__Records for the exercise__.
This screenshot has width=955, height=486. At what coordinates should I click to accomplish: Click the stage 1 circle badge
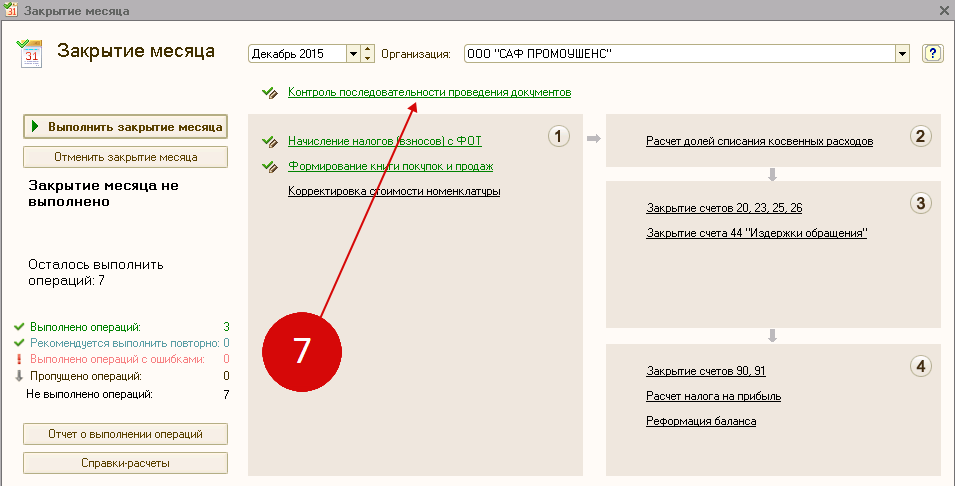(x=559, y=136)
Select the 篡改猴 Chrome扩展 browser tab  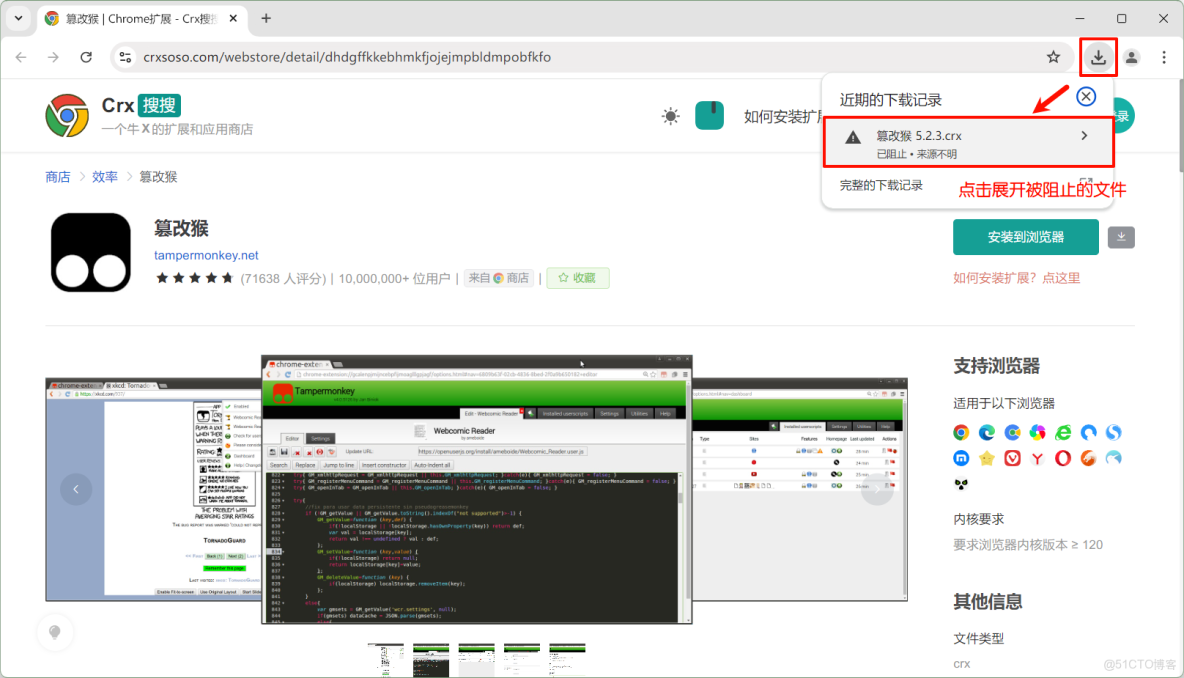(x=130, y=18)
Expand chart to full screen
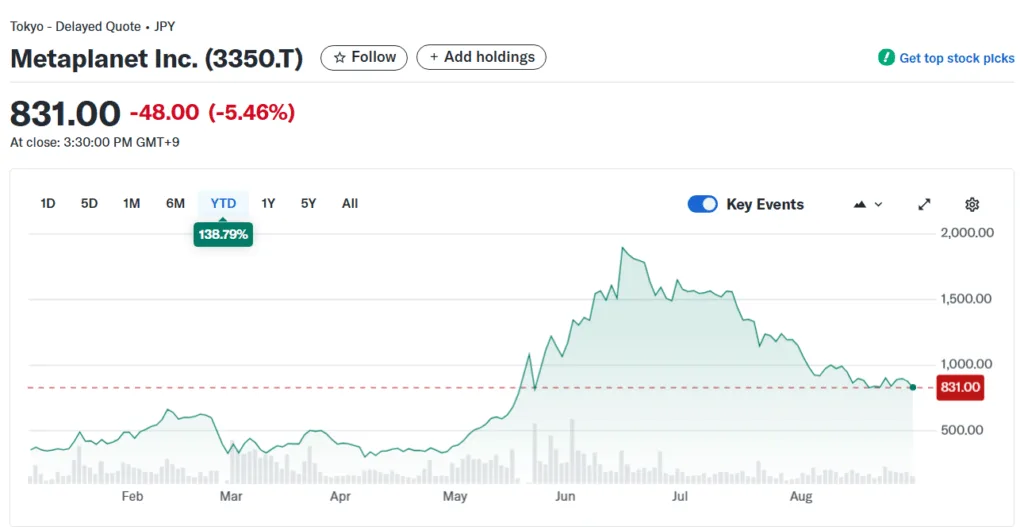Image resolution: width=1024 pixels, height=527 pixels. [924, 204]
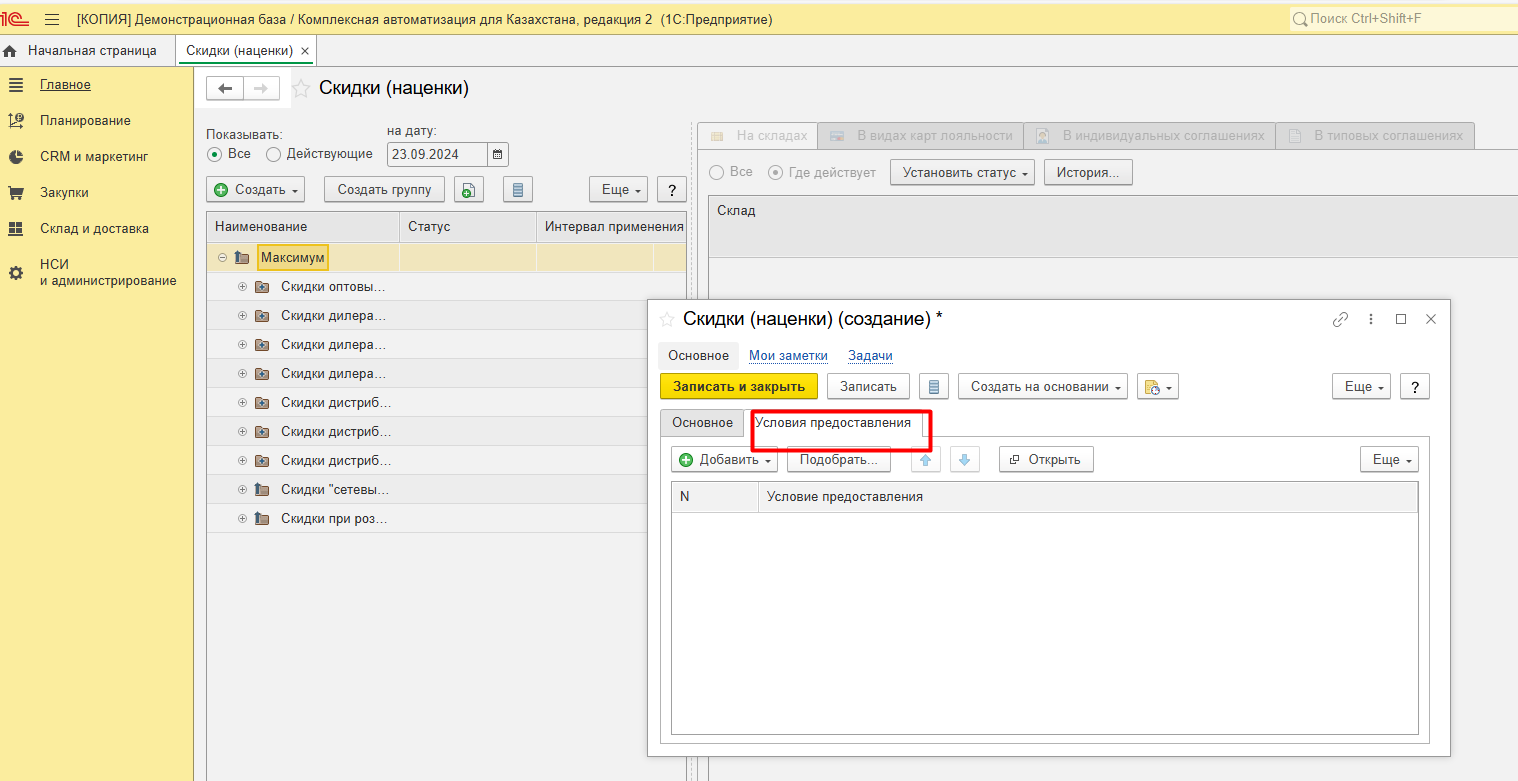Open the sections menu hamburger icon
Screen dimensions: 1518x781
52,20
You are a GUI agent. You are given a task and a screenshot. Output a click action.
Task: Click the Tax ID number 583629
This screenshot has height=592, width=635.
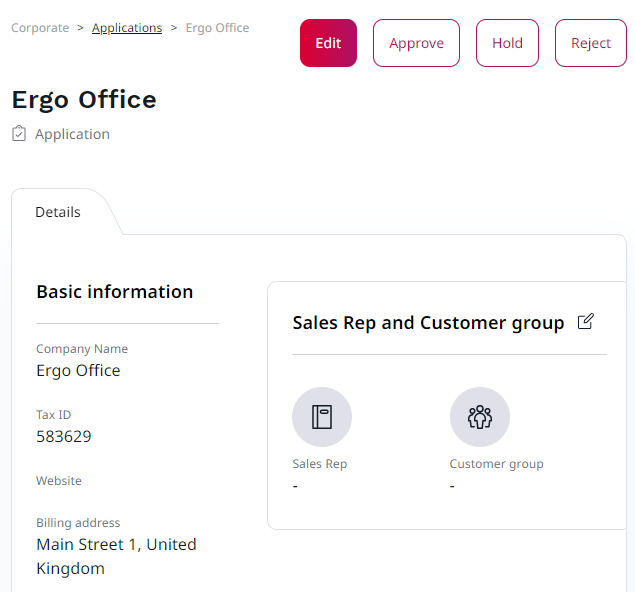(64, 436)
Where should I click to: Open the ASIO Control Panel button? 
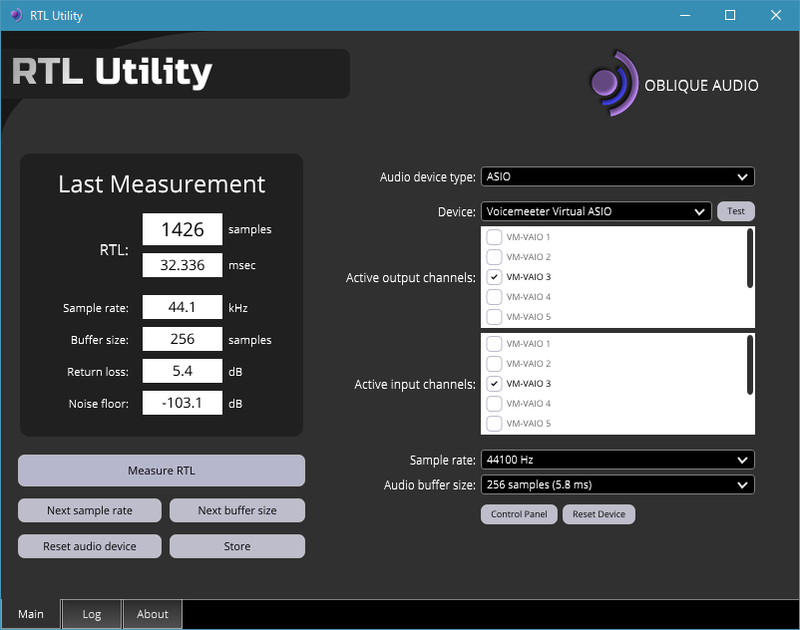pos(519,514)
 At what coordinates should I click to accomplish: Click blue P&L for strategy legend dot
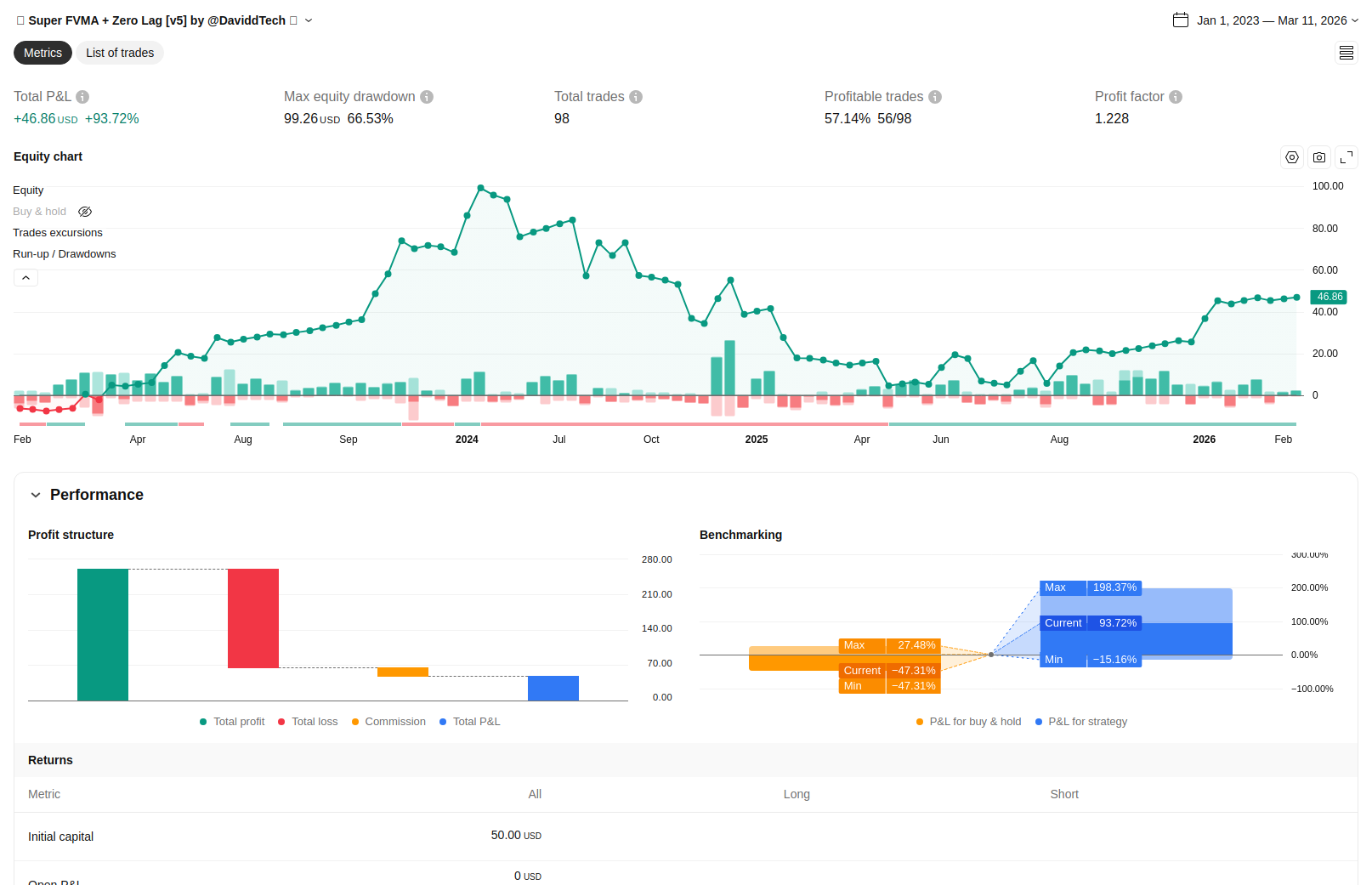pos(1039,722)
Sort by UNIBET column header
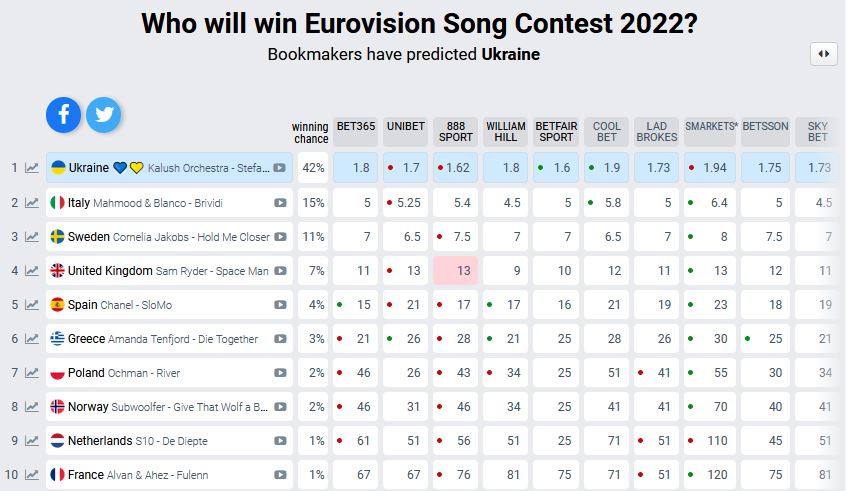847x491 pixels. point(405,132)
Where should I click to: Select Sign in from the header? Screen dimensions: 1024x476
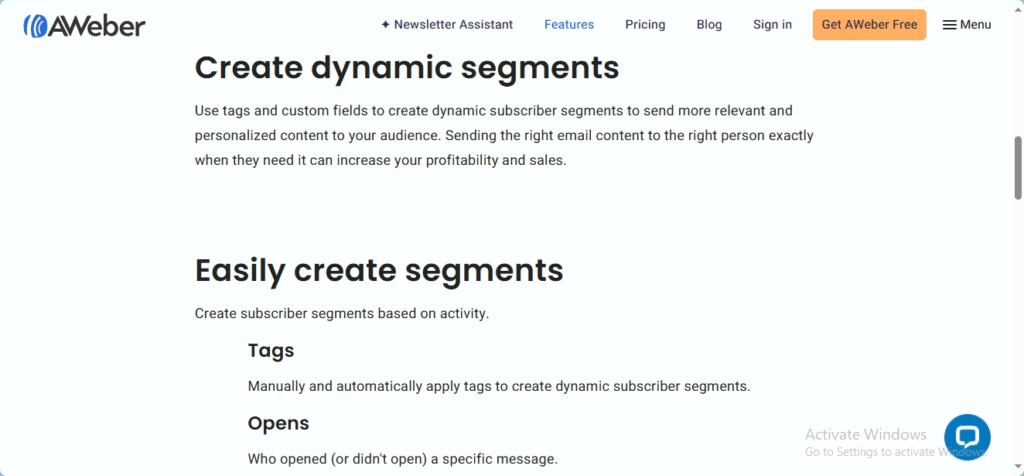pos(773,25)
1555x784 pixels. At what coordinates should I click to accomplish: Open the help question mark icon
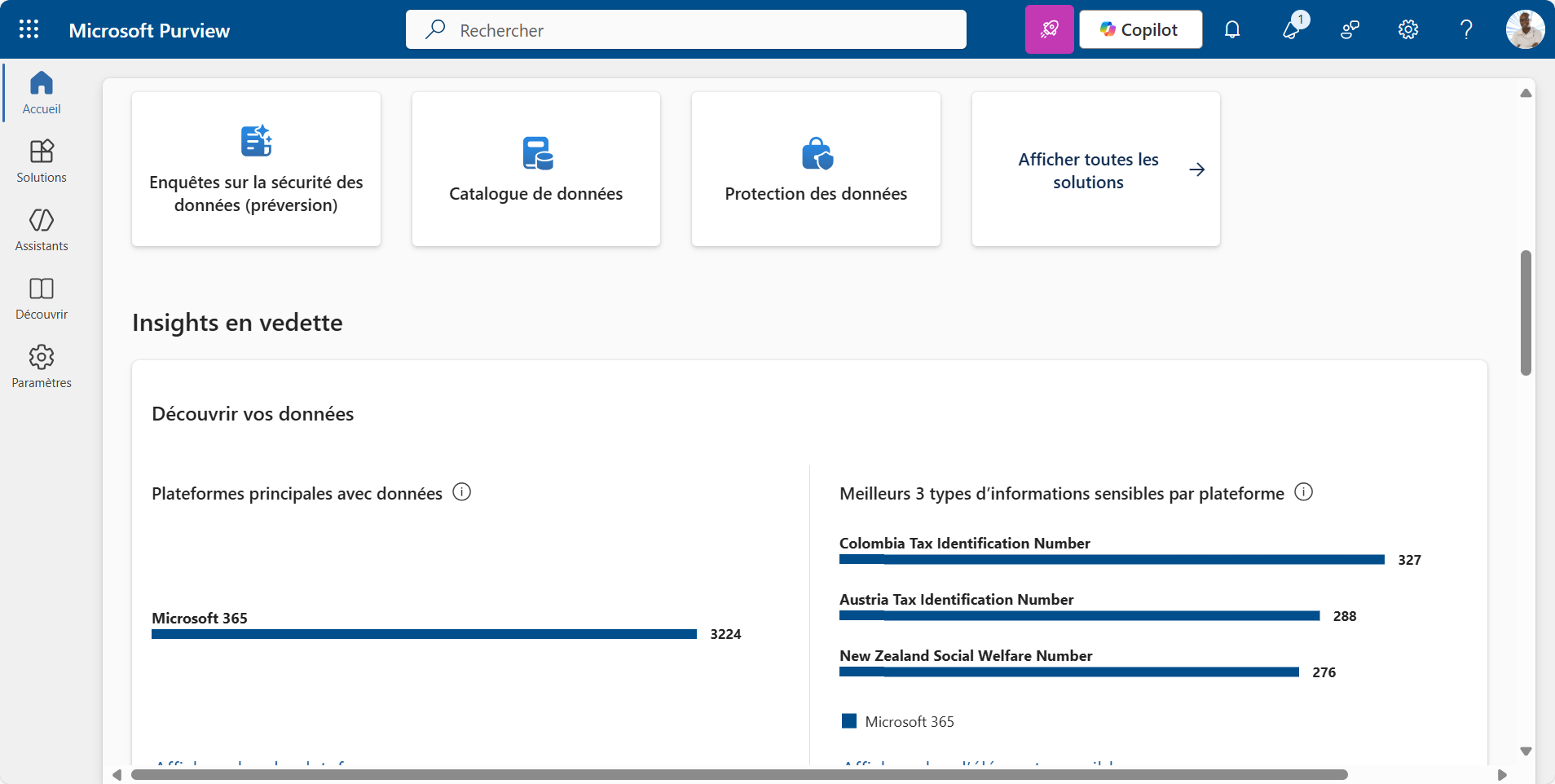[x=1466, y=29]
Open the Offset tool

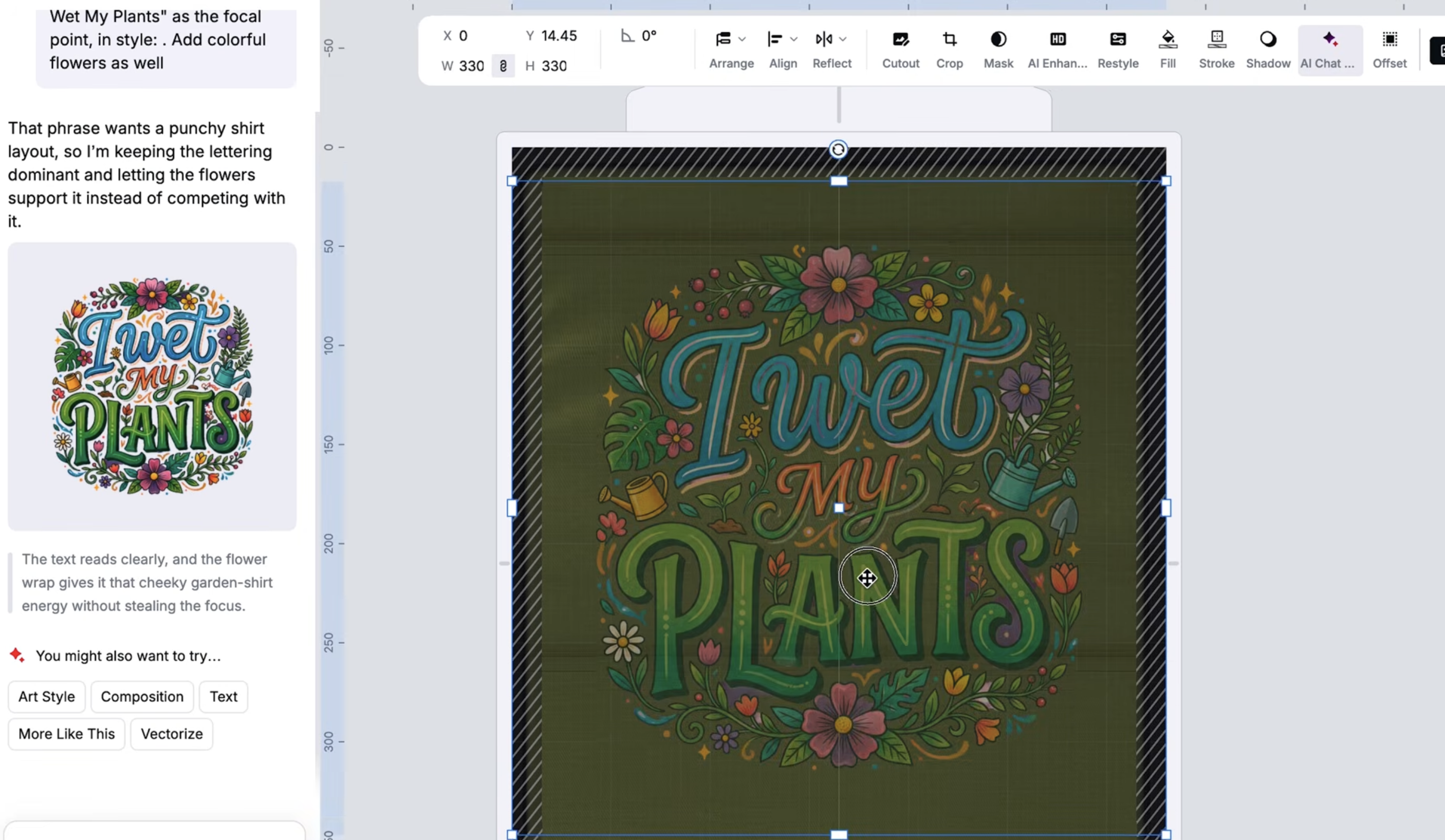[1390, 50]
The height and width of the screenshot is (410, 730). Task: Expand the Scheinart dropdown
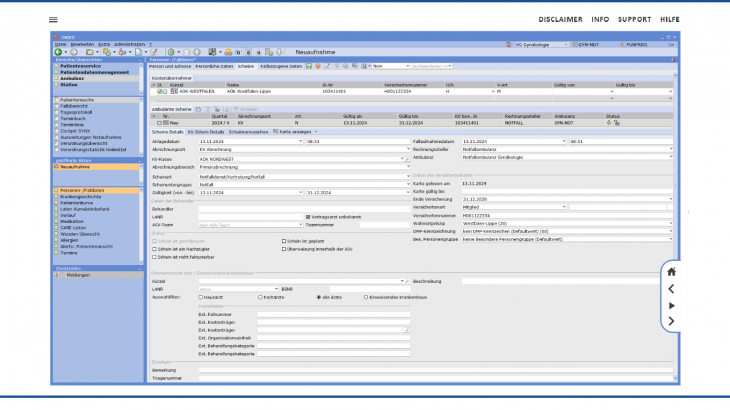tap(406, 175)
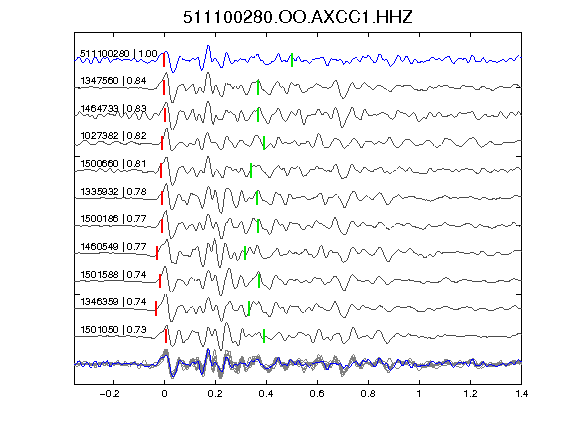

__What this task involves__.
Reproduce everything from the line containing "The height and" down to the end of the records, word for word, leaving the pictures out.

__Reply__.
The height and width of the screenshot is (410, 730). Task: Expand the Scheinart dropdown
tap(406, 175)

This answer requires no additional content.